### Passage shown
This is a counter-intuitive tax scenario, so it may help to think of this treatment as a way to prevent folks from sharing their capital losses with friends. Regardless, make sure to keep records any time you receive a crypto-gift, of the donor’s original basis, acquisition date (which you always inherit), as well as the fair market value of the coin on the date of the gift.

What happens if I receive a coin from a fork?

There is some debate about how to treat forked coins (e.g. as a stock dividend, etc.) as there is no authoritative guidance from the IRS. That said, the most conservative and sensible approach seems to be following well-established “treasure trove” doctrine where the IRS has long held that “found” money is a taxable event.

So for example if you own one bitcoin (BTC) and it forks into one bitcoin (BTC) and one bitcoin cash (BCH), then the one BCH you receive needs to be reported as taxable ordinary income (not a capital gain). This is true whether or not you sell your BCH. In addition, the amount you use for your reported income becomes your basis for the new BCH, and what you will use to calculate capital gains when you sell your BCH.

There is also some debate as to the exact method for calculating the fair market value for the BCH. For example there could be a time delay between when the fork occurs and when you gain control of the forked coin depending on whether you are using a local wallet or an exchange wallet. One simple, straightforward approach is taking the price at the time the forked coin (BCH) becomes available to you in your wallet (whether on an exchange or a local wallet) as the price for basis and taxable income. Note that some argue that the cost basis should be zero for forked coins and all upside should be considered capital gains, though this is a more aggressive approach. If you are unsure what to to here, please consult your tax professional.

How do I report mined cryptocurrency?

It depends on whether you are a hobby miner or a self-employed (business) miner. Here are some of the measures that the IRS provides for determining which camp you are in:

  • The manner in which the taxpayer carries on the activity
  • The expertise of the taxpayer or his advisors
  • The time and effort expended by the taxpayer in carrying on the activity
  • Expectation that assets used in activity may appreciate in value
  • The success of the taxpayer in carrying on other similar or dissimilar activities
  • The taxpayer’s history of income or losses with respect to the activity
  • The amount of occasional profits, if any, which are earned

As you can see, there is some amount of subjectivity to the classification. As an example, if you have a full-time custom mining rig, you are probably a business, and if you are randomly doing some mining on an old computer, you are probably a hobbyist. In both cases you will need to report your mined coins as taxable ordinary income and your basis will be the fair market value at the time you receive the coins.

If you are a hobbyist:

  • Income will go on line 21 (other income) of your Form 1040 (US Individual Income Tax Return)

### Exercise requirements
1. In the passage on cryptocurrency taxes, how must the bitcoin cash received from a fork be reported?
2. From the passage on cryptocurrency taxes, reproduce the text verbatim, starting at "This is a counter-intuitive" and ending at "from a fork?".

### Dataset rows
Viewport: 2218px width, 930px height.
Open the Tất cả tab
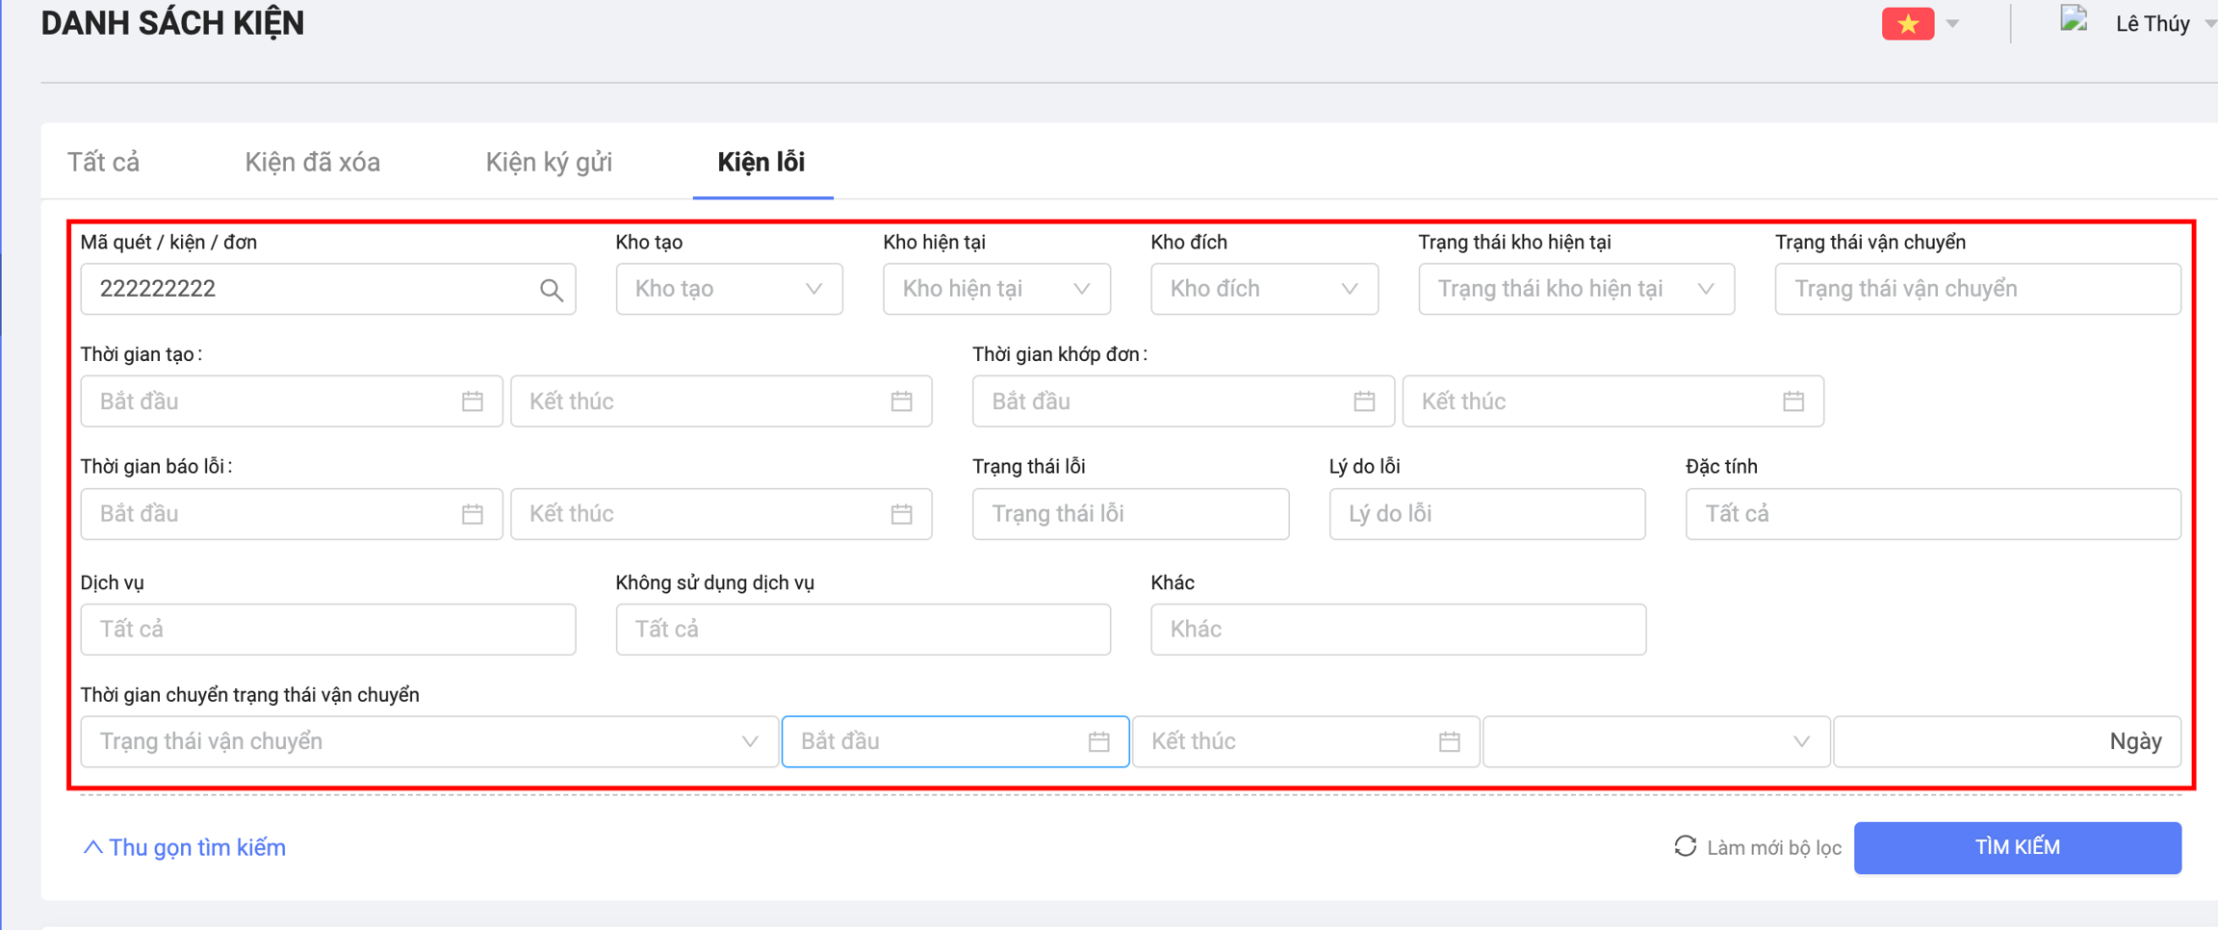pyautogui.click(x=103, y=163)
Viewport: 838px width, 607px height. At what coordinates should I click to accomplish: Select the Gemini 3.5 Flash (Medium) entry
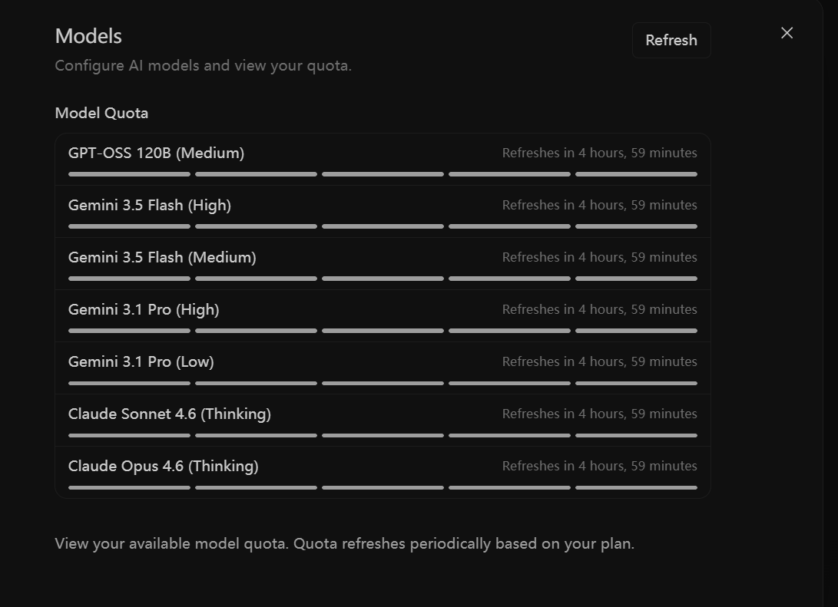click(383, 264)
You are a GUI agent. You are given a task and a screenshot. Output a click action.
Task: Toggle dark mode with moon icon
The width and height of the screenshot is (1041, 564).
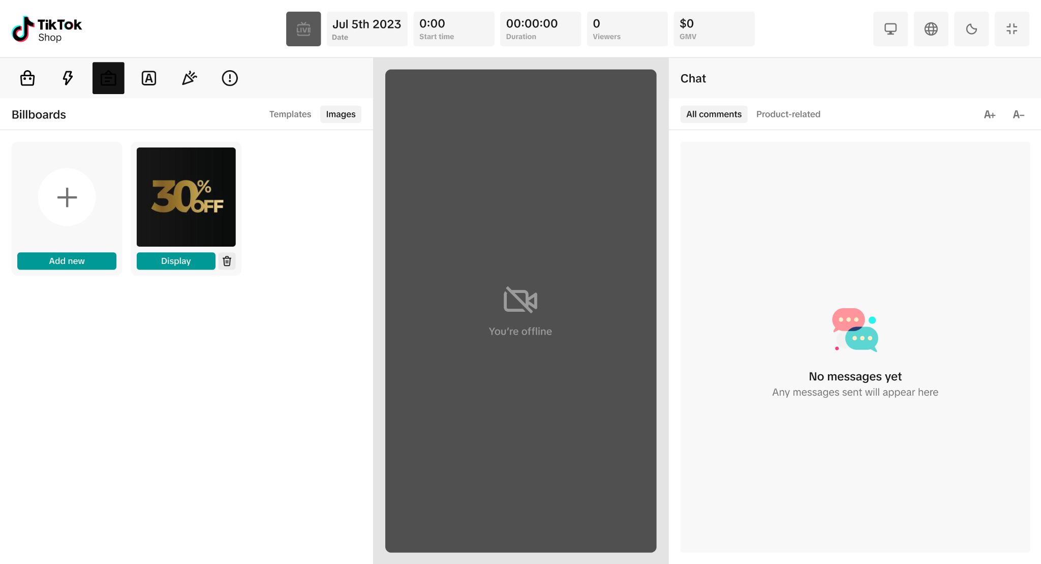pos(971,29)
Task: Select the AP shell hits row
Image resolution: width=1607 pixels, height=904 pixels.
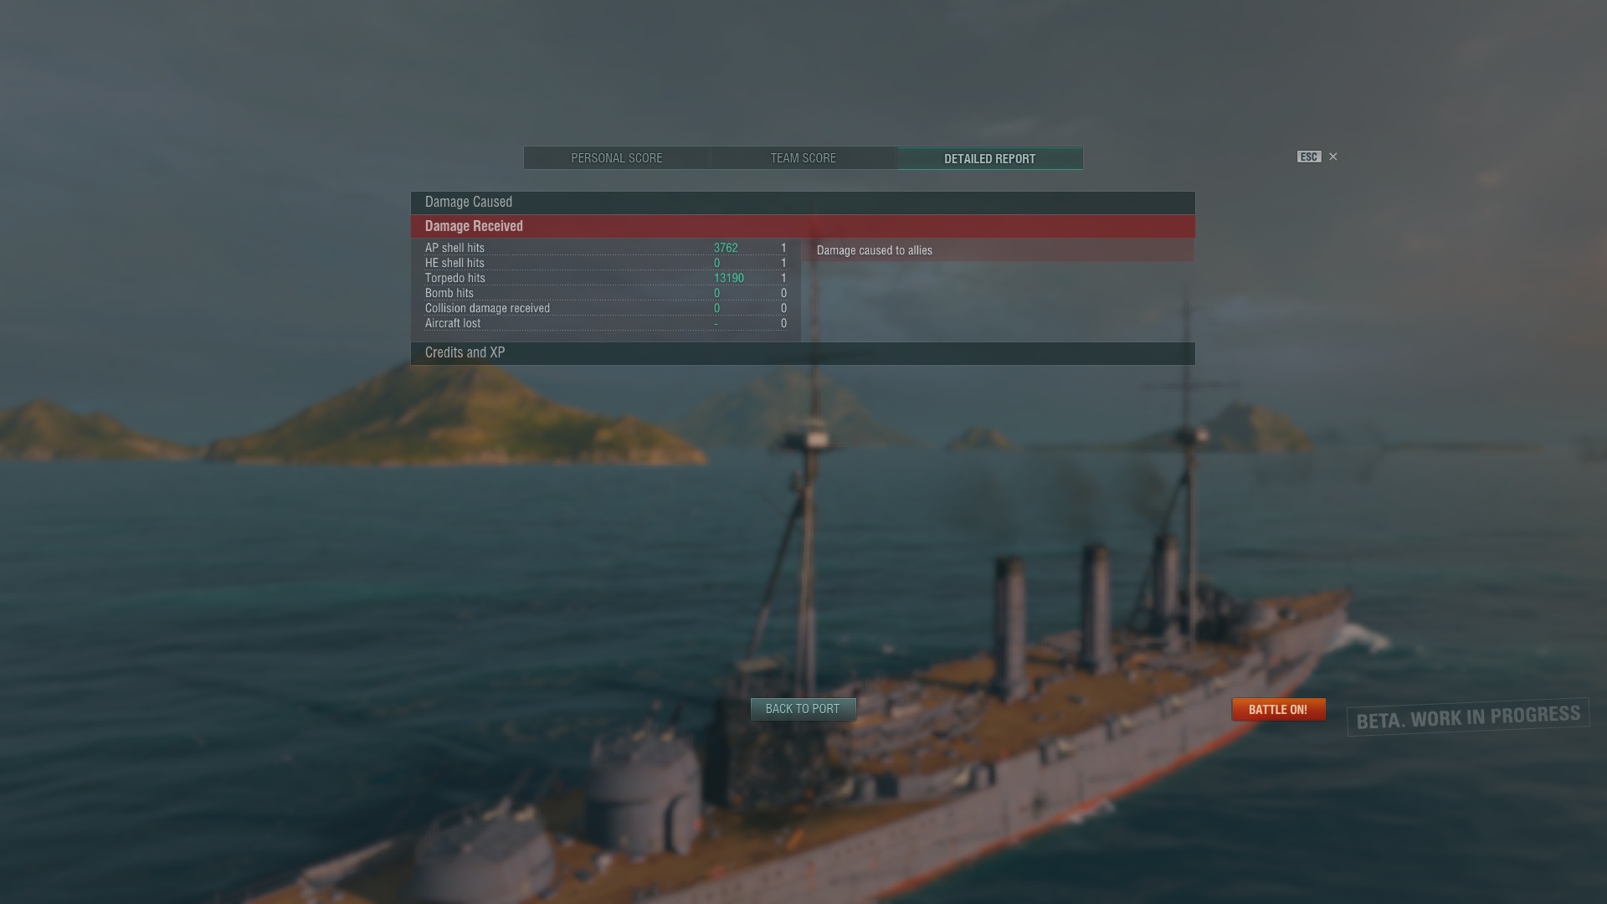Action: click(606, 248)
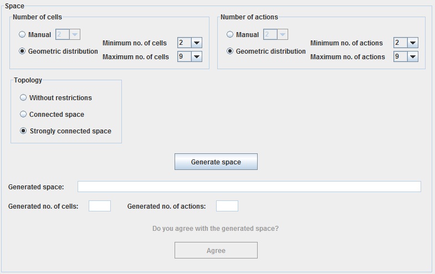Viewport: 435px width, 274px height.
Task: Click the disabled Manual actions count dropdown
Action: pyautogui.click(x=275, y=34)
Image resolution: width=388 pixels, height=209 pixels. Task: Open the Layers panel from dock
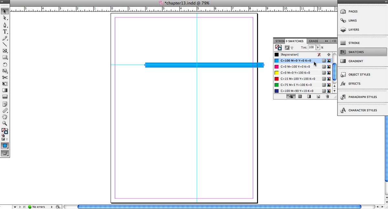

### Solutions per task
1. As taxable ordinary income, not a capital gain.

2.
This is a counter-intuitive tax scenario, so it may help to think of this treatment as a way to prevent folks from sharing their capital losses with friends. Regardless, make sure to keep records any time you receive a crypto-gift, of the donor’s original basis, acquisition date (which you always inherit), as well as the fair market value of the coin on the date of the gift.

What happens if I receive a coin from a fork?